Daylight Savings Time Has Sucked For 50 Years

Let's call the whole thing off.

Originally Published: 
man adjusting clock in office

On April 30, 1967, Daylight Saving Time went into effect throughout the United States for the first time. The 1966 Uniform Time Act mandated that government clocks in states that had not explicitly voted for exemption, be set ahead one hour at 2 a.m. on the last Sunday in April and then turned back one hour on the last Sunday in October. The idea was to give Americans an opportunity to enjoy some post-work sunshine, but over the last 50 years studies have demonstrated that daylight savings increases the risk of car accidents, stroke, and suicide while costing the U.S. billions of dollars.

For parents, it can be a particularly annoying circadian clusterfuck. Does it save daylight? Sure, but it turns out that’s not as meaningful as one might hope. There’s a reason that the legislatures of Michigan and Hawaii opted out, that Alaska ultimately delineated multiple time zones, and that other states, including Indiana and Arizona, eventually quick on the idea.

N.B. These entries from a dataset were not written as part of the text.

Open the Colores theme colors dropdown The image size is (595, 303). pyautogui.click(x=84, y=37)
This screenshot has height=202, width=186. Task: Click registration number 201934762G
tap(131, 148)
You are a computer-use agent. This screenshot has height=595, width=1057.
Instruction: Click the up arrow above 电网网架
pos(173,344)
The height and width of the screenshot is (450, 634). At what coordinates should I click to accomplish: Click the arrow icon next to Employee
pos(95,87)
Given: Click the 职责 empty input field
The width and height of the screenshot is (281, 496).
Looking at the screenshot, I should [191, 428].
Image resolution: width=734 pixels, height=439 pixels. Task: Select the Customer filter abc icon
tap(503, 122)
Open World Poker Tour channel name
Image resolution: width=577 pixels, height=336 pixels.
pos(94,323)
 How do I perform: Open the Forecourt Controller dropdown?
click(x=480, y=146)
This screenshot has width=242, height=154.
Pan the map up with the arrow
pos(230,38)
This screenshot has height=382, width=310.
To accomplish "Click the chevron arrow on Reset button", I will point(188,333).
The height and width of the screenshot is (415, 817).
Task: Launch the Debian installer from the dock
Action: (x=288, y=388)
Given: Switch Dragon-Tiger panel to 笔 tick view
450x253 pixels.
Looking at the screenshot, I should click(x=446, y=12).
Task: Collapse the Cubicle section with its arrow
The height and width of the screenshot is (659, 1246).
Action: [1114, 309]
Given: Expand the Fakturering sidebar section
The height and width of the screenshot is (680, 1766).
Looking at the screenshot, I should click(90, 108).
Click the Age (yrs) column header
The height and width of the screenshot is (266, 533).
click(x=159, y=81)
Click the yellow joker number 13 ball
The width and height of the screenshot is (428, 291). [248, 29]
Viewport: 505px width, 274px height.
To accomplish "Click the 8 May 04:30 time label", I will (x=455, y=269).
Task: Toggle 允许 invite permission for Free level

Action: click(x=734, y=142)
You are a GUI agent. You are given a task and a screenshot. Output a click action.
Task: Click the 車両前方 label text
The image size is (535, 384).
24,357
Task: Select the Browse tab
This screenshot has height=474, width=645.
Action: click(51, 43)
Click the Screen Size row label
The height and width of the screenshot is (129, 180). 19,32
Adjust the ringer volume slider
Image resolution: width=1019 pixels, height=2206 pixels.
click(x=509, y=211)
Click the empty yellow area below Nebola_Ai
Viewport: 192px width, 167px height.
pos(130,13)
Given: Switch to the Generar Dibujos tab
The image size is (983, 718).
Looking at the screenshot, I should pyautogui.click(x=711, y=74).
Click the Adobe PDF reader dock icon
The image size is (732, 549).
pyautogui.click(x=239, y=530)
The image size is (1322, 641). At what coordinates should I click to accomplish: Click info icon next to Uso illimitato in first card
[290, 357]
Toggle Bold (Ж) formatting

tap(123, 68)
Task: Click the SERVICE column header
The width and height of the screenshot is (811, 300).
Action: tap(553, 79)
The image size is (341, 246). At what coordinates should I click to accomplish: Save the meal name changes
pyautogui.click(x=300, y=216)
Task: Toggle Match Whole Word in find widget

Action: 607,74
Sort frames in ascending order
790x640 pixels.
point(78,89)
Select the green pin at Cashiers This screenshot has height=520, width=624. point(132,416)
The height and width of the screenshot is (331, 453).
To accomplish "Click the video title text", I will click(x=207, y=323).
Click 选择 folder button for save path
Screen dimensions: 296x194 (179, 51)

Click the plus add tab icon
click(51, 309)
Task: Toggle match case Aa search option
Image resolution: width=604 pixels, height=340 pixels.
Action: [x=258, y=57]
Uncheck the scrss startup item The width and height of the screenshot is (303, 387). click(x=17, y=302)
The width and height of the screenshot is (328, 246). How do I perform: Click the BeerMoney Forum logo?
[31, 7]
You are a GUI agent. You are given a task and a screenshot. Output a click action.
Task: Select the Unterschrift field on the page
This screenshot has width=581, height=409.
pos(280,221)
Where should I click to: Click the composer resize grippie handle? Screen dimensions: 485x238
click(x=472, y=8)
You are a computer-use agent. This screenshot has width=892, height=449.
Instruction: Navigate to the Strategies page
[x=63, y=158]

Circadian rhythms typically dictates that humans are most awake right before bed. Research indicates that if humans didn’t habitually sleep just after being alert, the species would cease to function on one sleep sessions per day and start napping irregularly. The Daylight savings only shifts time by an hour, but because it is implemented over night, it can throw off time- and light-sensitive toddlers.

Infants with bed-times don’t just sleep wherever they collapse. They try to sleep — putting effort into it at a specific o’clock — because they’ve been told and trained to do so when their bodies want them to be awake. Bed time is unnatural, a tradition rather than an instinct. Mess with it by an hour, catching infants off peak time, and all sorts of chaos ensues. In a sense, this is jet lag — a confusion of the internal clock — but it’s almost worse because DST is predicated on the idea that clocks, not people, can adjust to seasonal fluctuations in sunlight. In aggregate, the adjustment may help, but the process isn’t tailored to individuals or families.

When Benjamin Franklin came up with the concept for daylight savings back in 1784, he was trying to help people by increasing their access to sunlight. An endlessly industrious man, Franklin wanted to give people the time to be more productive. It was a bold idea and one worthy of consideration. What it wasn’t was a particularly good idea. Old Ben should’ve stuck to electricity and bifocals and stayed away from the clocks.